This stupid BEEE-YONNN-SAYYYY beeee-atch shot herself in the twat, didn't she? By raging that Jay-Z cheated on her, she's proven that she's NOT SO HOT.
Guyysss black white and inbetween, all say that even if they can't stand her shitty music, SHE is worth fucking. But Jay-Z apparently doesn't think so.
The interesting thing about this is that there's been a media frenzy to find out the real name of "Becky with the good hair," (the clue BEEE dropped in one of her awful songs about making "Lemonade" out of her lemon relationship with huge-headed retard-faced Jay-Z).
So what's happened? A whole buncha women have happily hinted at being Jay-Z's lover. Others have grinned and posed while neither confirming or denying anything, happy to have the chance of being the next Kardashian and Jenner, famous for nothing.
In comes STEFFANS, with a gross confession that shouldn't even be printed in a "family" newspaper. I mean, Christ, kids and tweens and teens have to read that it's customary, proper and standard behavior to give somebody famous a BLOWJOB??
Black lives matter, y'all.
And BLACK CLASS doesn't seem to exist. Does it?
Who the FUCK proudly contacts newspapers to say, in essence, "I didn't fuck Jay-Z when he was married, but I did give him a blowjob. Does that count? Can I get a feature, with a photo???"
"I lifted my head from his lap, wiped my lips, and knew we'd made a mistake."
Christ, E.L. James couldn't have written something so ridiculous and disgusting.
And who's "WE," lady? I doubt Jay-Z thought it was a mistake to get a blowjob from some idiot bint.
What happened to women's lib, by the way? What happened to equality? She didn't say Jay-Z was wiping his lips after stropping her freshly-shaven labes.

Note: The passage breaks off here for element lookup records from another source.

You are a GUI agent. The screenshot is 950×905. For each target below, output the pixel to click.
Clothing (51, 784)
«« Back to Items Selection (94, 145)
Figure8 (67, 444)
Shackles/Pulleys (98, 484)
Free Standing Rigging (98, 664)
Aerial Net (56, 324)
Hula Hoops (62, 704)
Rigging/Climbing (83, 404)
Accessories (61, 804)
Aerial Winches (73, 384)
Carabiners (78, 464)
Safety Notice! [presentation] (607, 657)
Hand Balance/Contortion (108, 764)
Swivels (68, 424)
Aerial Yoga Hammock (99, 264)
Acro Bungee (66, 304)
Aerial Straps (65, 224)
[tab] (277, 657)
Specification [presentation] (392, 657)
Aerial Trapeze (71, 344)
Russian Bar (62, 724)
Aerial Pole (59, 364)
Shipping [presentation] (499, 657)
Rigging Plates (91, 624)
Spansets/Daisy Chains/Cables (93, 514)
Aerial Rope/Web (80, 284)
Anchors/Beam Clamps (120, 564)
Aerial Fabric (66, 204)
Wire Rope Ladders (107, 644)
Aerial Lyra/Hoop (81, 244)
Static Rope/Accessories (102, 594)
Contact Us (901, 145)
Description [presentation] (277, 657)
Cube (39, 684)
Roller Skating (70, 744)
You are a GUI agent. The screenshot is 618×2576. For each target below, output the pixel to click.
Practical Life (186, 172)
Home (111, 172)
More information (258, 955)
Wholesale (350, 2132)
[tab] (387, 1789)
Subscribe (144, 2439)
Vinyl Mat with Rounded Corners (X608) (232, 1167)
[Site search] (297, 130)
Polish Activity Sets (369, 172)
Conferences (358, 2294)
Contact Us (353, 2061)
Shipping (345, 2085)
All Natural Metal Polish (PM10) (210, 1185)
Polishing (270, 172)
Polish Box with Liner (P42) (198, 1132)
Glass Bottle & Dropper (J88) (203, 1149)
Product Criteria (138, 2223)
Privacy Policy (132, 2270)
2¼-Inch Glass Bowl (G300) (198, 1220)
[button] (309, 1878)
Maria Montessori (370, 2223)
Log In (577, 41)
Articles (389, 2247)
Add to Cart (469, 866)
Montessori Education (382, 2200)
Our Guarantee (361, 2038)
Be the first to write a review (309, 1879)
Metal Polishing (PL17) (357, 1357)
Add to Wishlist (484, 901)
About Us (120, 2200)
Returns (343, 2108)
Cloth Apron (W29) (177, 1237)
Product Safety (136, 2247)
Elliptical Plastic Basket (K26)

I think we who are NOT Millennials have to be thankful. We didn't grow up with this kind of shit. We may have grown up aware of the bomb, and that there was pollution, but back then, you only saw Arabs in "Lawrence of Arabia," and climate change was about a few hot or cold days and nothing too crazy. And the Grammy awards had Shirley Bassey being classy, not Beyonce and Rihanna being assy.